I sunk down a little deeper into my old brown leather couch and tried to clear my head. My mind had been on a loop for months desperately trying to figure out what else I could do to help my daughter, Lizzie. She was diagnosed with autism days after her second birthday, and I was sure by the time she was four years old, we would be back to our normal life…playing at the play place at the mall with our friends and eating big gluten-filled pretzels.
I wanted to numb my mind. I wanted to snap my fingers and make it all better. Lizzie’s fourth birthday was approaching fast, and she still had no ability to interact with another human. It was devastating. And worse, Thanksgiving was in a few days, and I felt thankful for nothing at the moment. My once fabulous life had turned into going from therapy to therapy and doctor’s appointment to doctor’s appointment. And when I wasn’t doing that, I was strategically preventing a meltdown or baking special diet food. This was no way to live. I let myself wallow in my misery for longer than I would like to admit.
Not long after that, one of my autism mommy friend’s daughters was diagnosed with a fatal disease. The news became even more overwhelming when her other two daughters were tested and also had the same disease. I could not even imagine the pain she was going through, and I was disgusted with myself for taking for granted the health of my own three kids.
This changed my way of thinking and allowed me to do three things that enabled me to feel gratitude even while deep in the trenches of autism. These three things are:
1. Remember someone else always has it worse. My friend’s heartbreaking situation opened my eyes to my selfishness. Realizing how much I had taken for granted enabled me to go from focusing on what I don’t have to what I do have.

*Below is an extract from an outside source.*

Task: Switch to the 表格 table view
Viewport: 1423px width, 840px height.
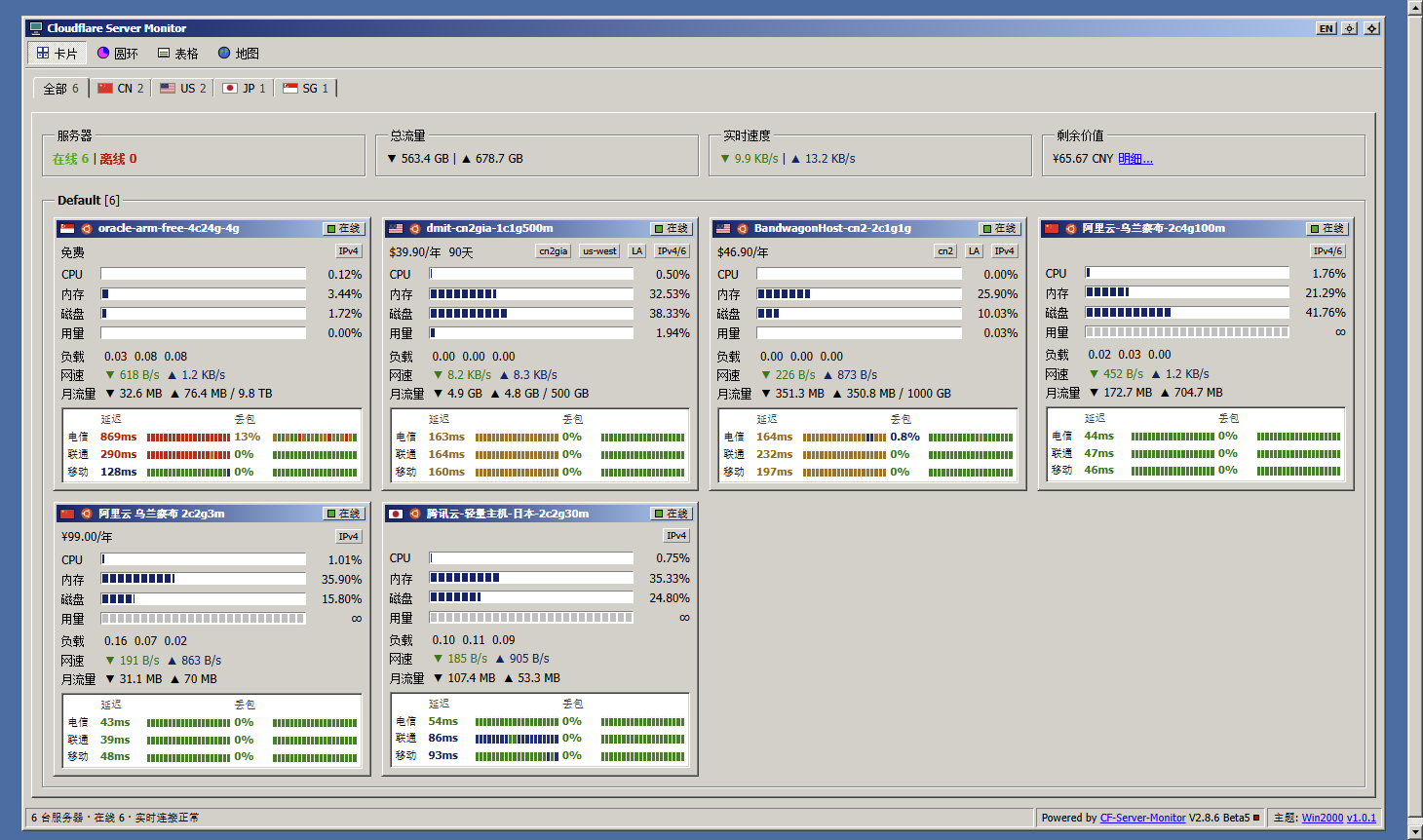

2. Focus on the positive. I had a choice. I could focus on what my daughter couldn’t do or what she could do. Focusing on what she couldn’t do had kept me from enjoying her in the moment, and she deserved better than that. She deserved to be loved and adored exactly as she was because she was an incredible little girl. The more I focused on what she could do, the more I was able to use her strengths to support her weaknesses.
3. Take advantage of any opportunity to do “normal stuff.” When I looked close enough, there were still some “normal” family activities we could do. My daughter loved to swim, so we took a few hours off from therapy every week to go to the pool. She was a sensory seeker, so we frequented bounce houses when they weren’t busy. It was easy to go overboard in thinking I needed to maximize every moment with therapy. Instead, occasionally taking my daughter out in the world to do normal activities not only taught her valuable lessons, but also helped living with autism feel less isolating. Feeling less isolated made it easier to be grateful for my life exactly as it was.